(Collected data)
------------------------------------------------------------------------

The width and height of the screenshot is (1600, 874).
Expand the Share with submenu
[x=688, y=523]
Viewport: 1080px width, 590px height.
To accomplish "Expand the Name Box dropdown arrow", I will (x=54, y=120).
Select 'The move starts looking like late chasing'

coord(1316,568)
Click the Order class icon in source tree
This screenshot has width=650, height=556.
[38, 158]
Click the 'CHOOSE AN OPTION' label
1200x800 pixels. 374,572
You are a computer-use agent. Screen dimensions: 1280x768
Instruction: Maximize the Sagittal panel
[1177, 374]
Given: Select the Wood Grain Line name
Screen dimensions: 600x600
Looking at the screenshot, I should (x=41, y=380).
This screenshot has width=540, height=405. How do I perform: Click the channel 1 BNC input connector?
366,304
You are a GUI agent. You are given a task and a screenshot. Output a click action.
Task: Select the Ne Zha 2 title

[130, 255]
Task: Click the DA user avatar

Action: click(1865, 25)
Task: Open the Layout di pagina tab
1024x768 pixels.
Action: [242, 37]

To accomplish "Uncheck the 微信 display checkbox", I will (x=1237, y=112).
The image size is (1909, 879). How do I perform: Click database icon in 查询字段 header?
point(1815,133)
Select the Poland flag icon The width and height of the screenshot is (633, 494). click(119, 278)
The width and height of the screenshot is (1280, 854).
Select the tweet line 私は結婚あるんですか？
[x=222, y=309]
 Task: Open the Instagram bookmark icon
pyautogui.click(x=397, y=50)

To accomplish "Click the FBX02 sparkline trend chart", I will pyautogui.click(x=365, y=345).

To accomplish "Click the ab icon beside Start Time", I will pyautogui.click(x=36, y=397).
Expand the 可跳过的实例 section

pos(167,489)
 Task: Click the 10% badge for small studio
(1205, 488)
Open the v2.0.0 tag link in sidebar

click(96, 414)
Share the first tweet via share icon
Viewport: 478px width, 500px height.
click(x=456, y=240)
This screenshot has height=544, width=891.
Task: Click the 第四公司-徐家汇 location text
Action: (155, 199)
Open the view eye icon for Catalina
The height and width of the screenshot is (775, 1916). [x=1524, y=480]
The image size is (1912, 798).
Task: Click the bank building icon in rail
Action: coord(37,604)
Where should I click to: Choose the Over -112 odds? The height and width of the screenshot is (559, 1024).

------------------------------------------------------------------------

__WHAT THIS TASK INVOLVES__:
Wherever the word "will" appears in the entries above, copy that line.

__TASK ANSWER__:
To accomplish "Expand the Name Box dropdown arrow", I will (x=54, y=120).
To accomplish "Uncheck the 微信 display checkbox", I will (x=1237, y=112).
To accomplish "Click the FBX02 sparkline trend chart", I will pyautogui.click(x=365, y=345).
To accomplish "Click the ab icon beside Start Time", I will pyautogui.click(x=36, y=397).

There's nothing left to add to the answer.